キミに伝えたいことがあるんだ。

瑞泉寺

「これは、ジョウハナ線」
祖母の法事に向かう途中、城端線の踏切を渡ったときに、今は亡き父がそう教えてくれました。
「…城花線?」
端(ハシ)と書いてハナと読むのが新鮮だったのに加え、線路の敷石の隙間から伸びた夏草の背丈が異様に高く、当初は廃線だと勘違いしたこともあって、この地名は強く印象に残りました。
五箇山に向かう途中で城端に立ち寄ったのも、確かその時だったと思います。 町並みがあまりに見事だったので急遽庁舎の辺りに車を停め、ロビーに入って観光パンフレットを探したものでした。 確か五箇山世界遺産に登録される前年のことで、じょうはな座はまだなかったと記憶しています。

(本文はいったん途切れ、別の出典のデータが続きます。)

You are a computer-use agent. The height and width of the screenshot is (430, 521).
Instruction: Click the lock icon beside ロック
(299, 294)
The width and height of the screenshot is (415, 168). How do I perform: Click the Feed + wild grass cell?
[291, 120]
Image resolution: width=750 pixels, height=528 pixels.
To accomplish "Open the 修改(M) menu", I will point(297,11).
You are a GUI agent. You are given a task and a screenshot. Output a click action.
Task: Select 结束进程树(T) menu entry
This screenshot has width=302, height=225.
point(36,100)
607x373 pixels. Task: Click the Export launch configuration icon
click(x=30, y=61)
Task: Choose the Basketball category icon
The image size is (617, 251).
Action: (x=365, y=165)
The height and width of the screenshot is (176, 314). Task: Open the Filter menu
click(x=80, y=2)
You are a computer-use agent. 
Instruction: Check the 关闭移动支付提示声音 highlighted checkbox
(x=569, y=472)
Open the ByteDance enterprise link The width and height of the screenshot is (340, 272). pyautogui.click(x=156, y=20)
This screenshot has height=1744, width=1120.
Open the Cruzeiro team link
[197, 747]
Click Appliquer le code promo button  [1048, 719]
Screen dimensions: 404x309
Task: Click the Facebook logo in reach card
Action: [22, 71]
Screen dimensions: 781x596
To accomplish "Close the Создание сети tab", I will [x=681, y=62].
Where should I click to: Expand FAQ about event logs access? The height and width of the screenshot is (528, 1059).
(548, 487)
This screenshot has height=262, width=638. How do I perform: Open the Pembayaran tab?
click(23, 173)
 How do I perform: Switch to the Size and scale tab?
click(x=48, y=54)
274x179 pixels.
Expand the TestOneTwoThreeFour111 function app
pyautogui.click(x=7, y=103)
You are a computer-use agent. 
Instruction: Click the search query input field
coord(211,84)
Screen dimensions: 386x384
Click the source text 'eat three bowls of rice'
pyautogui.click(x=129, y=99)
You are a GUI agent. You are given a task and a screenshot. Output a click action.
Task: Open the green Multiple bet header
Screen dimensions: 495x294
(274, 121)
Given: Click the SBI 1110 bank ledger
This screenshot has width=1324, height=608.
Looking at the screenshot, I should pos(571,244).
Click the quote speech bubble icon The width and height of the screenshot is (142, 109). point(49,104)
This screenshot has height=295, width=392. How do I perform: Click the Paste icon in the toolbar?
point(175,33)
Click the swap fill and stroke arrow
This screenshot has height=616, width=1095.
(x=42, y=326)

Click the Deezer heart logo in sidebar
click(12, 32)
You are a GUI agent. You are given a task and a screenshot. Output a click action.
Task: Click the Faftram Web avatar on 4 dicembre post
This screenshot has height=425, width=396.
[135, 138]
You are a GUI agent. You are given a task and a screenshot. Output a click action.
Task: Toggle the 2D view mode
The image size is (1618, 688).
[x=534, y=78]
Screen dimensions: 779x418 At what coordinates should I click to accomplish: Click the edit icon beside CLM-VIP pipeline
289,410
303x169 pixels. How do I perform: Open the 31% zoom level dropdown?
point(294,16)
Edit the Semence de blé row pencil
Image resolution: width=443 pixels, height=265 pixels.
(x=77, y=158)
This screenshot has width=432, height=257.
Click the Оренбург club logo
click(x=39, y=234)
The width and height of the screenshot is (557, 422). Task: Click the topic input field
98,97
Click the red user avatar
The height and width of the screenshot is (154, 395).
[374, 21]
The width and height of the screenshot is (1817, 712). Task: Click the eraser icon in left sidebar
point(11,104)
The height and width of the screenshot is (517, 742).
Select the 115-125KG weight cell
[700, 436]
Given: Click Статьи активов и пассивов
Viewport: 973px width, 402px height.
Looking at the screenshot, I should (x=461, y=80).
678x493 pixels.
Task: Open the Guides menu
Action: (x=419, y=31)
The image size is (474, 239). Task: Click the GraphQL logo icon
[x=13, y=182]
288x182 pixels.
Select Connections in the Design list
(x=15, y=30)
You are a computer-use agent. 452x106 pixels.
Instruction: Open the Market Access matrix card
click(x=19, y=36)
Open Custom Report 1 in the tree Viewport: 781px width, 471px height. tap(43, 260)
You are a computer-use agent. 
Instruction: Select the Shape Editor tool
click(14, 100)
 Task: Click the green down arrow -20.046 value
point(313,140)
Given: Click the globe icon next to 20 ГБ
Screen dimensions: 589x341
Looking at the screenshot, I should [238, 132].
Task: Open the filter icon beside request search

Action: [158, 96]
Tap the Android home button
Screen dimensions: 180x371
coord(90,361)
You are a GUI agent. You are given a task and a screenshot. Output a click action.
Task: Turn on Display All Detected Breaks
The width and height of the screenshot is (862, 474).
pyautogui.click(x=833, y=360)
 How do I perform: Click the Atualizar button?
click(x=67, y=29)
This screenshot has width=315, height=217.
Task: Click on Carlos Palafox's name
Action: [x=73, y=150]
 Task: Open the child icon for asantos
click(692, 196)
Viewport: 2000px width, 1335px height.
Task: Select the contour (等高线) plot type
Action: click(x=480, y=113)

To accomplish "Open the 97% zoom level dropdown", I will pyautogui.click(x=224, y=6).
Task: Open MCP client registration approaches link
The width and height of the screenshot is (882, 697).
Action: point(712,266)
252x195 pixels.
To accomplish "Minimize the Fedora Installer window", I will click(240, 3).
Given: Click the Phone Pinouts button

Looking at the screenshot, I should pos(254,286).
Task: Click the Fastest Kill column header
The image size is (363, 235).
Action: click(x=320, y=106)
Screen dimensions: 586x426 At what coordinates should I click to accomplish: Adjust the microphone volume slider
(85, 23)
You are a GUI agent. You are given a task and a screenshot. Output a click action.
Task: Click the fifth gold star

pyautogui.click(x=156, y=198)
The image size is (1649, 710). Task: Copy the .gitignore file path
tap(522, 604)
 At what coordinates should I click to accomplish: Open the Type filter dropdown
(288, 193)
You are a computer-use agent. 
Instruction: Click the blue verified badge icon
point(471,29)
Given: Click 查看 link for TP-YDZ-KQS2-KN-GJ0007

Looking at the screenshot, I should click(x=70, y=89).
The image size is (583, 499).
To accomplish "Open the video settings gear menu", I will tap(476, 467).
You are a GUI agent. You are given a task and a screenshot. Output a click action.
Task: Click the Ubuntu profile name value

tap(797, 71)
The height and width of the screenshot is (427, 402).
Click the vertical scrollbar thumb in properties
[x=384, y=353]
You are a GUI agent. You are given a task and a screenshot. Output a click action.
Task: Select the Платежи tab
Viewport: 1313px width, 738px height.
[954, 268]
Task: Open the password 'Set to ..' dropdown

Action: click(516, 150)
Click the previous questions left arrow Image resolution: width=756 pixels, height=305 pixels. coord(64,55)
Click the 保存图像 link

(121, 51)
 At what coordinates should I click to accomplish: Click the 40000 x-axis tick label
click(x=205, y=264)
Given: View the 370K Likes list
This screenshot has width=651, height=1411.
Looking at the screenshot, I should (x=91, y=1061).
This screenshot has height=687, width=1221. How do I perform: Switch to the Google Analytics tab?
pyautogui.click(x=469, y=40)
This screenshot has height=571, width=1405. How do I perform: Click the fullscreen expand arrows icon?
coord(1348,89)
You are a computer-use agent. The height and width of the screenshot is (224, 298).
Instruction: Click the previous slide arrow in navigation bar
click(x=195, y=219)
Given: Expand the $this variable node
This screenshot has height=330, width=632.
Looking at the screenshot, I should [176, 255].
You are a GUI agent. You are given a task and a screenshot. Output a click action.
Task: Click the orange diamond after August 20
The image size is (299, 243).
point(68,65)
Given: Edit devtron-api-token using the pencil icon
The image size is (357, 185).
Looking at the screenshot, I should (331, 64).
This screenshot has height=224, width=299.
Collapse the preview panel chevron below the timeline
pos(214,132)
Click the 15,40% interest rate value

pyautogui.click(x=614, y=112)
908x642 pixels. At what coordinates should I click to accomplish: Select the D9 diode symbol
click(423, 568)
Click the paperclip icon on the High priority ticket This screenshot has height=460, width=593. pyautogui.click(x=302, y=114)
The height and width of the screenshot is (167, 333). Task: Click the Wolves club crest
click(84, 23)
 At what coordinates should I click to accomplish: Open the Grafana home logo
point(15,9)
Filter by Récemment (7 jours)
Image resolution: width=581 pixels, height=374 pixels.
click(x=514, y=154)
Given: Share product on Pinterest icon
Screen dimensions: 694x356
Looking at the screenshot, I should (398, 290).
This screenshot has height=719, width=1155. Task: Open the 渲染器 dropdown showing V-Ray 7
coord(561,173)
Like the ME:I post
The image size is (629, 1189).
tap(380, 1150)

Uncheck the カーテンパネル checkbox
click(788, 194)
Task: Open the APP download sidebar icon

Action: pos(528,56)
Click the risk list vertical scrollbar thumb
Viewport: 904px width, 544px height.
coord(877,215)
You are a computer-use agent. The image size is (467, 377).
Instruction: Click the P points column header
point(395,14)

それから十数年後。 「P.A.Worksというアニメスタジオを一度この目で見てこよう」と向かった先で、庁舎付近の町並みをみて当時の記憶が一気に甦り、アッと声を上げそうになりました。 そこに至るまで、訪ねたことをすっかり忘れていましたから。
「何で憶えていなかったんだ?」と問われれば、それはやはり「遠くてなかなか行けない、縁遠い地」だったからではないかと思います。


そんな城端も、今では年に数回は訪れる、馴染みの町になりました。 これは町並みそのものが持つ魅力に加えて、田中市長の存在に拠るところも大きいと感じています。 アニメという、今でも色眼鏡で見られがちなジャンルと真摯に向き合い、伝統文化との調和を損なわない形で観光誘致に結びつける手腕は、そうそう真似できるものではないでしょう。
ゴールデンウィーク直前から始まった「恋旅」キャンペーンは、その集大成といっても過言ではないと思います。
私も昨日から(城端曳山祭と併せて)参加していますが、アニメは単体作品として十分なりたつレベルのもので、ありがちなPR映像などではありません。
それに加えてオリエンテーリング的な楽しさも味わえますので、これを機会にぜひ富山(そして南砺)を訪れて欲しいと思います。


P.S.
アニメの方は、「true tears」を知っている人なら思わず反応してしまう演出が施されています。 ファンには是非観て欲しい作品です。